The TES is reporting that a ‘power struggle’ between academy chain leaders and their headteachers is thwarting the government’s policy to push more schools to join multi-academy trusts, new research suggests.
According to the report, published by the thinktank Reform, just 20 per cent of academy chains have full control of all of their academies’ finances, which is resulting in a “power struggle” between MAT chief executives and their heads.
Giving money directly to trusts, the report states, would mean the CEO and the chain would “more formally be regarded as the employer of all staff in the school, as it already legally is”.
The report also finds:
- Many academy chains are unwilling to take on “struggling schools” due to concerns about schools with poor finances, with small pupil rolls and those in remote areas.
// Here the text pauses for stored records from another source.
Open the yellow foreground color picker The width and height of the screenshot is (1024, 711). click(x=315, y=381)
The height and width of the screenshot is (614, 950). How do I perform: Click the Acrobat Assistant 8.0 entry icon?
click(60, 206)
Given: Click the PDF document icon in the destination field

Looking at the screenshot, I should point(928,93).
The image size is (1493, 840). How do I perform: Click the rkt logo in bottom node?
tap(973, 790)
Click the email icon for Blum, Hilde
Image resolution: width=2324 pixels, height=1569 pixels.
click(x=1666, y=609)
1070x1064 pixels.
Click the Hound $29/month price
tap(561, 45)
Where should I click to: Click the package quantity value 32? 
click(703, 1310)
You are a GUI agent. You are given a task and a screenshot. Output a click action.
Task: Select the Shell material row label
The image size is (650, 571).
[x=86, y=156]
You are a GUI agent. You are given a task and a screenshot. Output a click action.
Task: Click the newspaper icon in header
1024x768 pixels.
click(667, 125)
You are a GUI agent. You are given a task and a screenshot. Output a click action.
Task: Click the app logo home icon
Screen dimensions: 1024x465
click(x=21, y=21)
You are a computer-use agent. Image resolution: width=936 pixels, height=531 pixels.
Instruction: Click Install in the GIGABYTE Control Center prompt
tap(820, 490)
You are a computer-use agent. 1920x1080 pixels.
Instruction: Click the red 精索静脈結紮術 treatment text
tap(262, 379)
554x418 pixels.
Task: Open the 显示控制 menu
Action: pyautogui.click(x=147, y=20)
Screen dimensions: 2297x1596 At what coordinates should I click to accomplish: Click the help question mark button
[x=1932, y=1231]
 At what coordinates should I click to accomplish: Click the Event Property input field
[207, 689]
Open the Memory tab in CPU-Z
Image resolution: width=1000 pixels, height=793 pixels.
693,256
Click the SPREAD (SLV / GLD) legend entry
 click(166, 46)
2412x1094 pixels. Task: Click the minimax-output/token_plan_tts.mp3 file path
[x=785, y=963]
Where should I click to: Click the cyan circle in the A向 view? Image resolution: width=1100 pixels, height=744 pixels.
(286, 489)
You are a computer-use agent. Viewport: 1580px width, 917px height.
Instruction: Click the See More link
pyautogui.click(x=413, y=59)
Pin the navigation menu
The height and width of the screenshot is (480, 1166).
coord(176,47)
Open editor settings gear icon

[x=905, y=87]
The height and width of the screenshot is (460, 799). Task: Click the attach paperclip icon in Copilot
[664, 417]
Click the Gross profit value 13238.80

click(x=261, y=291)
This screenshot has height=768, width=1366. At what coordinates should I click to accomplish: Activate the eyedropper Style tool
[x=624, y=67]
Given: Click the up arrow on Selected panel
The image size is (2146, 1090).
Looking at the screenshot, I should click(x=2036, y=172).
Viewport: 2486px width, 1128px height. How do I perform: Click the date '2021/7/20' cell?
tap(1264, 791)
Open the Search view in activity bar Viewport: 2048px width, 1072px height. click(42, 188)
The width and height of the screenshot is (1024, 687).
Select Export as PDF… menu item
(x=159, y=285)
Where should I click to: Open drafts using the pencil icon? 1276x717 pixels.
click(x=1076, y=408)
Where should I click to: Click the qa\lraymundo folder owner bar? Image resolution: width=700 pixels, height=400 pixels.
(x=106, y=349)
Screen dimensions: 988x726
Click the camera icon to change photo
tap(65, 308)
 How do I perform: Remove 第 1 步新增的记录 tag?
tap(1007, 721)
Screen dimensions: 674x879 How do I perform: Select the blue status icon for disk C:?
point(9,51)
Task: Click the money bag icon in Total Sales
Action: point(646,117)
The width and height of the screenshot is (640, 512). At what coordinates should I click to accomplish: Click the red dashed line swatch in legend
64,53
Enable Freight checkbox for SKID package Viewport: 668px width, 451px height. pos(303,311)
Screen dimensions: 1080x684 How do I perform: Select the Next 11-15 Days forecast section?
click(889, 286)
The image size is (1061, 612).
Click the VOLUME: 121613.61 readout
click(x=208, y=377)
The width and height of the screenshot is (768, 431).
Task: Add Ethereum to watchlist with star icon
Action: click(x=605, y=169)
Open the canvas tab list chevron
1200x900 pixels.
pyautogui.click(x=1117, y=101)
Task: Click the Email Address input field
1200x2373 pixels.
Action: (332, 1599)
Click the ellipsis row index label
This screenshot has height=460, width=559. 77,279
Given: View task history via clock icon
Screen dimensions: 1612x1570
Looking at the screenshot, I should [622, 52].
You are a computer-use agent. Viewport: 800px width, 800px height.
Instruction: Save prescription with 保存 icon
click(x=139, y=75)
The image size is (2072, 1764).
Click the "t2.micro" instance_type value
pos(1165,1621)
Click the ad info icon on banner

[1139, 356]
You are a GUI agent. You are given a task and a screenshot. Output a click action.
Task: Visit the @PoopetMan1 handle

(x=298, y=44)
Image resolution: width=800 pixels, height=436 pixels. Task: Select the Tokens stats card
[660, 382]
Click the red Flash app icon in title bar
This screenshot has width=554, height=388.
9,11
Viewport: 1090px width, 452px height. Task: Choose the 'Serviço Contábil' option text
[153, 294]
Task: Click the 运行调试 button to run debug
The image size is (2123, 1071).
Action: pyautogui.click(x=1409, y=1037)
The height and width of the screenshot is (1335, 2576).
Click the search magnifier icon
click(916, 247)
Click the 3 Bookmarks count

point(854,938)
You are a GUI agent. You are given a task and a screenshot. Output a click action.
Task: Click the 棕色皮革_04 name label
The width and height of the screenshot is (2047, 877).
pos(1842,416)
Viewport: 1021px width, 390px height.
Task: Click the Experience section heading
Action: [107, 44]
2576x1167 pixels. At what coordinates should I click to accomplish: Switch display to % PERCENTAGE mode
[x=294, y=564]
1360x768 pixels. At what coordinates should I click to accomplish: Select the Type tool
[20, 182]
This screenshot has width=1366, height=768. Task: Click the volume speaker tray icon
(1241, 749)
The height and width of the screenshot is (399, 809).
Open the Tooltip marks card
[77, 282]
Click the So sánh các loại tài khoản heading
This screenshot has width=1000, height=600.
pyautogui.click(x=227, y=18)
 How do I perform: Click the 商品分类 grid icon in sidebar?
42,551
This is despite MATs wanting to expand;
- More than a third of chains have declined requests to take on more schools;
- Most chains report being too small to achieve financial efficiencies;
- The right to approve academies should be taken away from the Department of Education and given to an independent body;
- The government should allow maintained schools and academies to pay local governors;
- The DfE should create an online sponsor forum to enable academy chains to swap their schools.
The survey found that most chain leaders believe a MAT needs at least 10 schools if it is to achieve financial efficiencies, but the vast majority run between just two and five.
Amy Finch, head of education at Reform and co-author of the report, said: “The current system for funding academy chain growth is a mess. The government could do better by pooling the many funding streams it runs into one struggling school premium which, on top of per-pupil funding, would encourage the best chains to take on schools in difficulties.”